Reproduce the following lines verbatim.

Word and element pointing entries
==================================================
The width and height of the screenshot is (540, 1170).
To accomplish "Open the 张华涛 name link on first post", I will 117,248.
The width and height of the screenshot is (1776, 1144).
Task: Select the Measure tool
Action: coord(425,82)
==================================================
▸ IN RESPONSE
The width and height of the screenshot is (540, 1170).
To accomplish "Open the 张华涛 name link on first post", I will 117,248.
The width and height of the screenshot is (1776, 1144).
Task: Select the Measure tool
Action: coord(425,82)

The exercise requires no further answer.